▸ **Document text**
The Client behavior section (3.):

   - In section 3.1 (Handling resolution failures), there are some partial
   enumerations that leave unstated what the alternative situation requires.
      - "If DNS responses are not cryptographically protected, clients MAY
      treat SVCB resolution failure as fatal or non-fatal".
         - What if DNS responses ARE cryptographically protected? And does
         that differ between protection mechanisms (DNSSEC vs
encrypted transport)?
         - The first sentence (regarding cryptographically protected
         responses) only partially enumerates the cases, i.e. specific
sources of
         resolution failure.
            - Explicit declaration of NXDOMAIN as being either a resolution
            failure, or not a resolution failure, would clarify this
considerably (and
            IMNSHO, should be a non-failure).
            - Similarly, NOERROR/NODATA response handling should be
            described to avoid ambiguity.

▸ **Entries shown**

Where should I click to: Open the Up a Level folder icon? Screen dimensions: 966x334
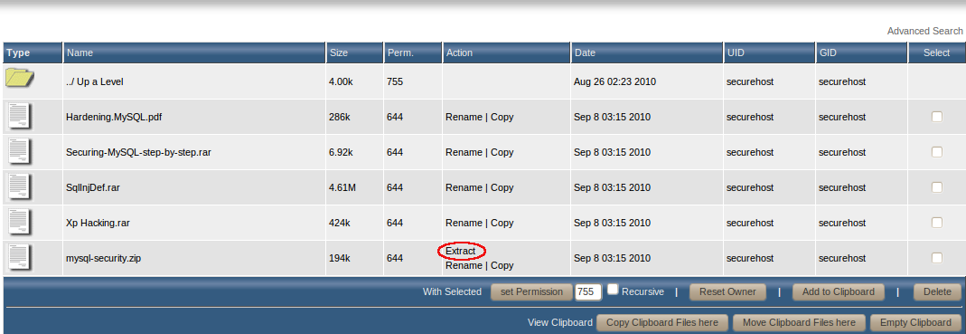pos(20,78)
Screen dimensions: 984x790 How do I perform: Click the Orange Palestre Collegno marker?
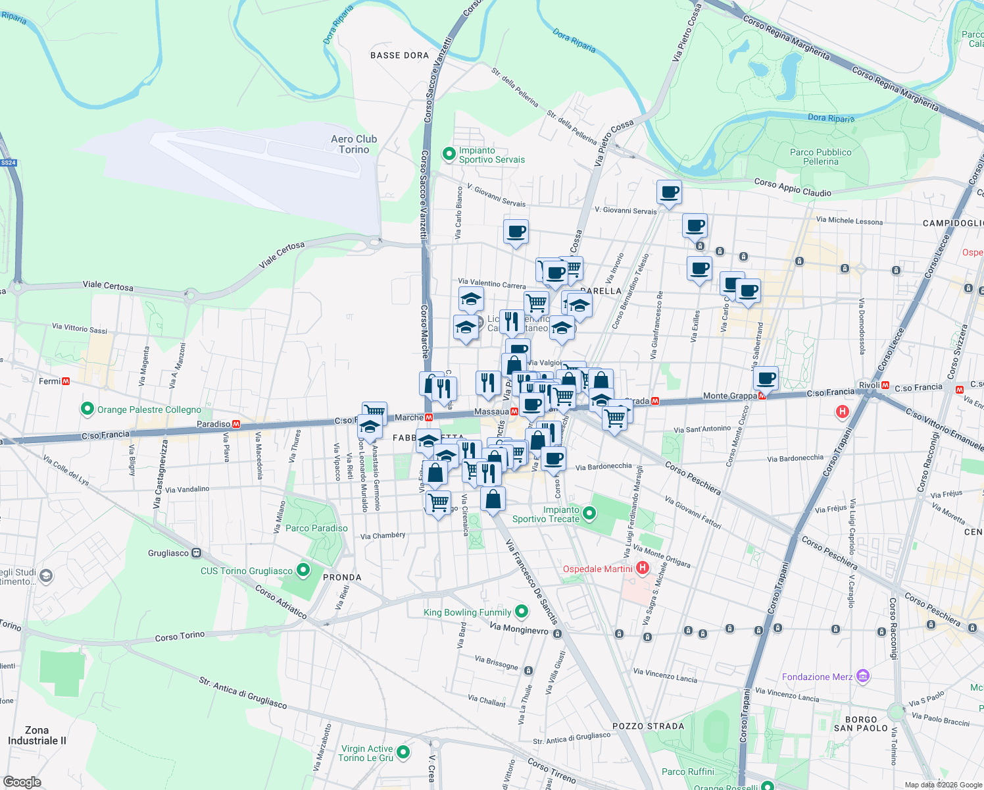tap(87, 408)
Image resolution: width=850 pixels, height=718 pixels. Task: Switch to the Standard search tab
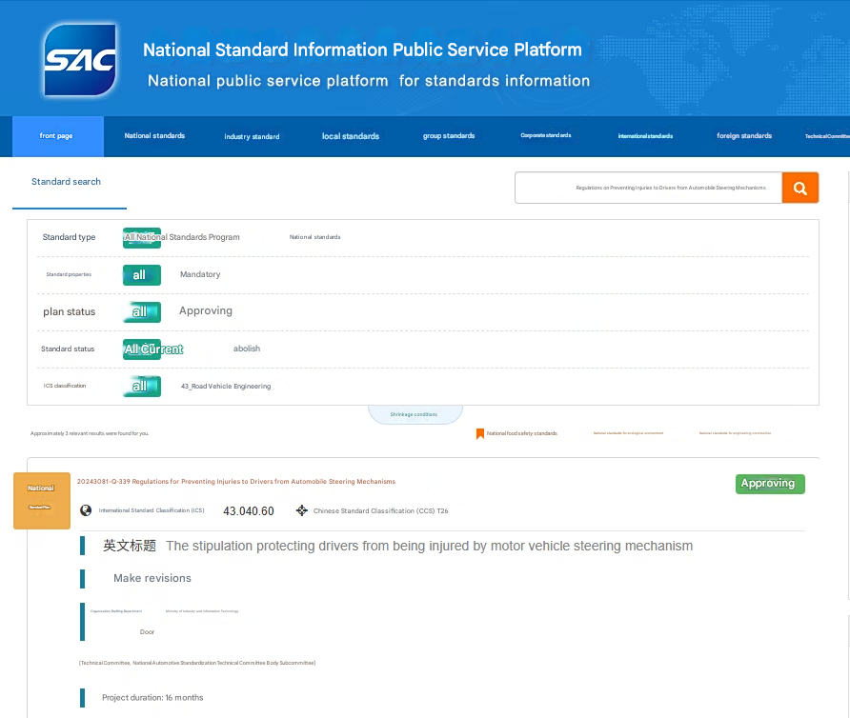coord(66,182)
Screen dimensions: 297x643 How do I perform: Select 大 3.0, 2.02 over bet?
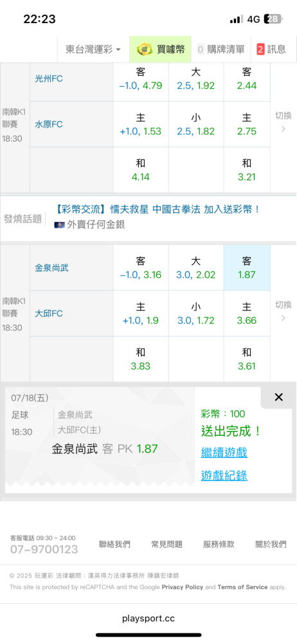195,267
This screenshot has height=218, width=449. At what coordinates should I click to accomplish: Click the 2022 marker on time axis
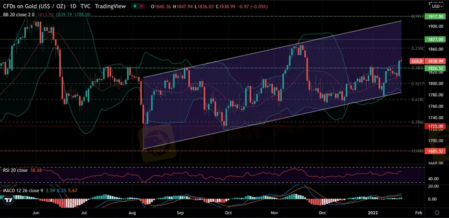[374, 212]
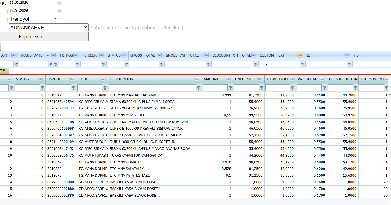
Task: Click the funnel icon under DESCRIPTION column
Action: 199,88
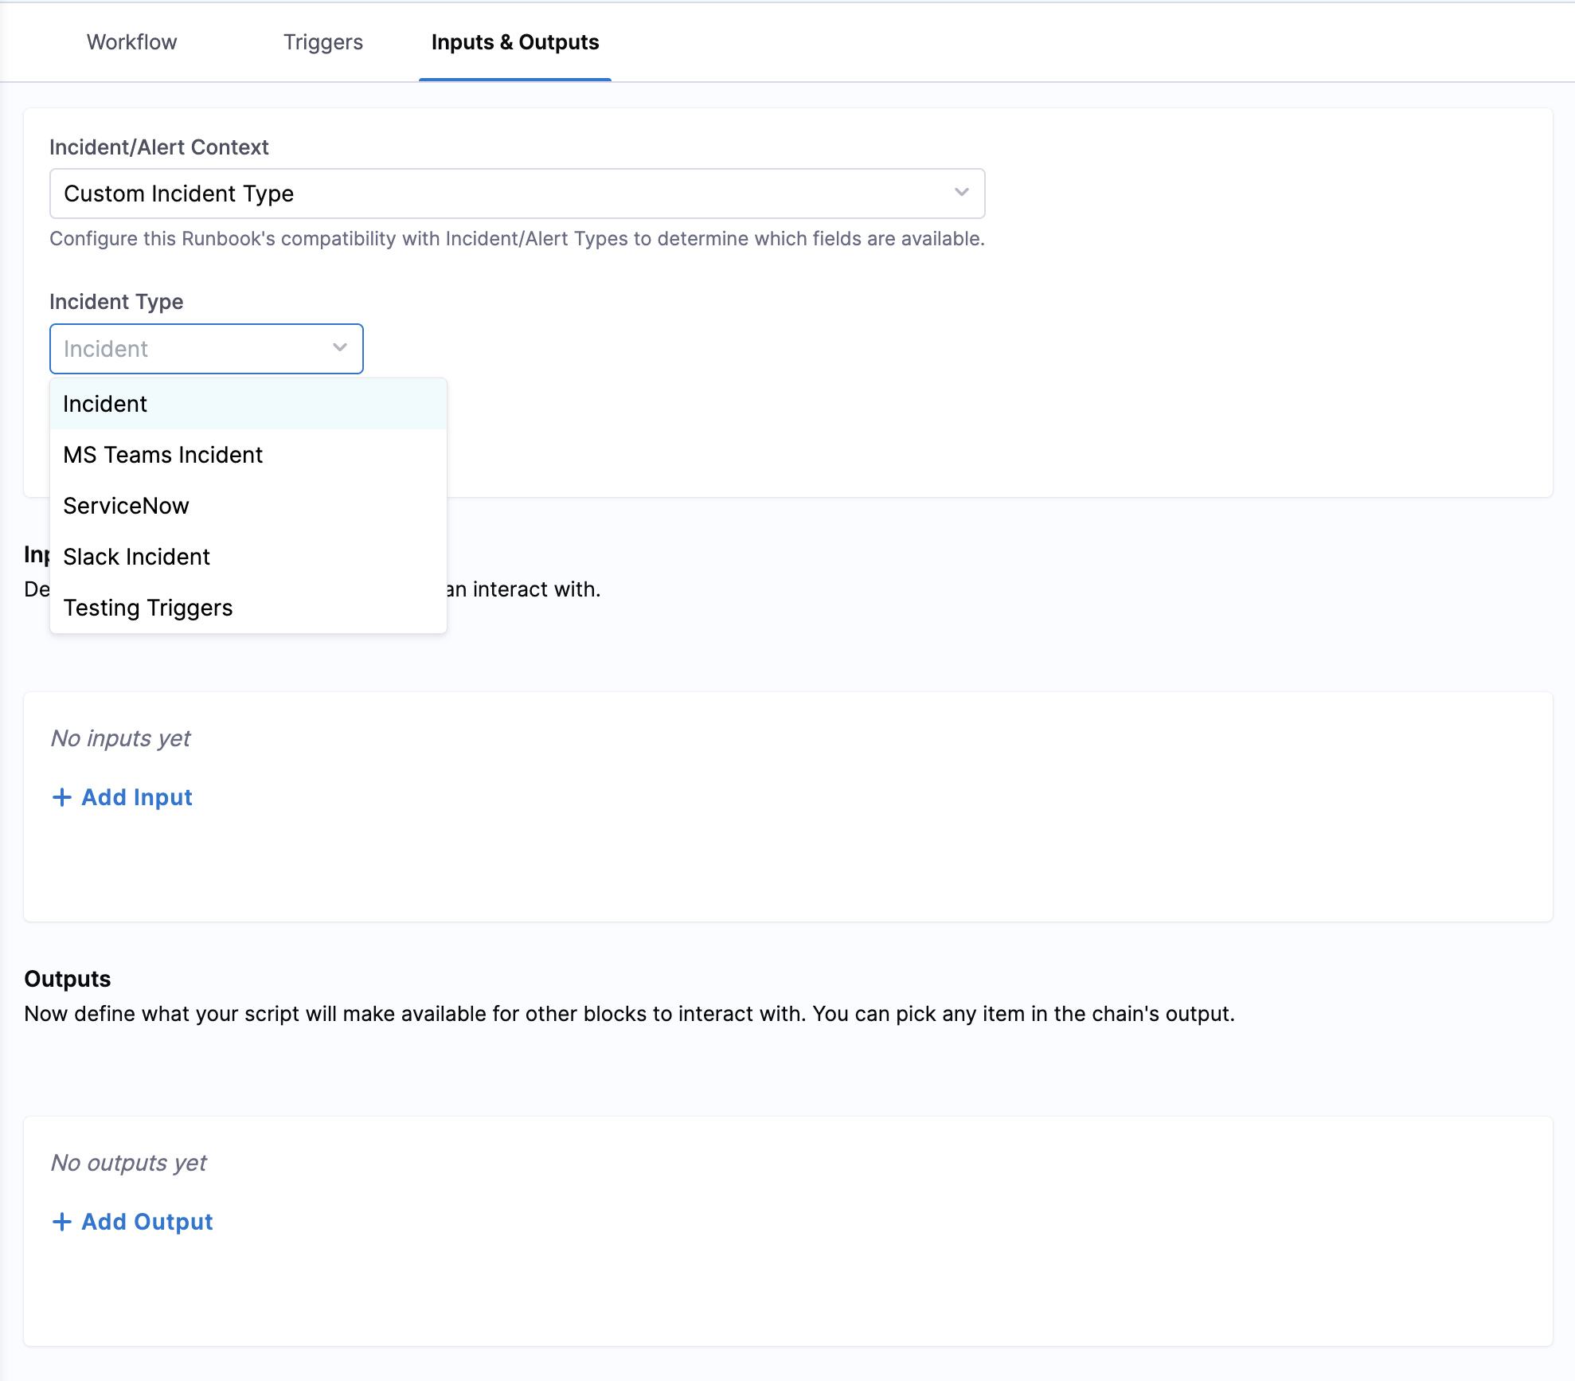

▸ **Short task**
Copy out, word for word, the part of the client behavior review above that opens with the words containing "- What if DNS" and closes with "be a non-failure).".

▸ **Response to the exercise**
- What if DNS responses ARE cryptographically protected? And does
         that differ between protection mechanisms (DNSSEC vs
encrypted transport)?
         - The first sentence (regarding cryptographically protected
         responses) only partially enumerates the cases, i.e. specific
sources of
         resolution failure.
            - Explicit declaration of NXDOMAIN as being either a resolution
            failure, or not a resolution failure, would clarify this
considerably (and
            IMNSHO, should be a non-failure).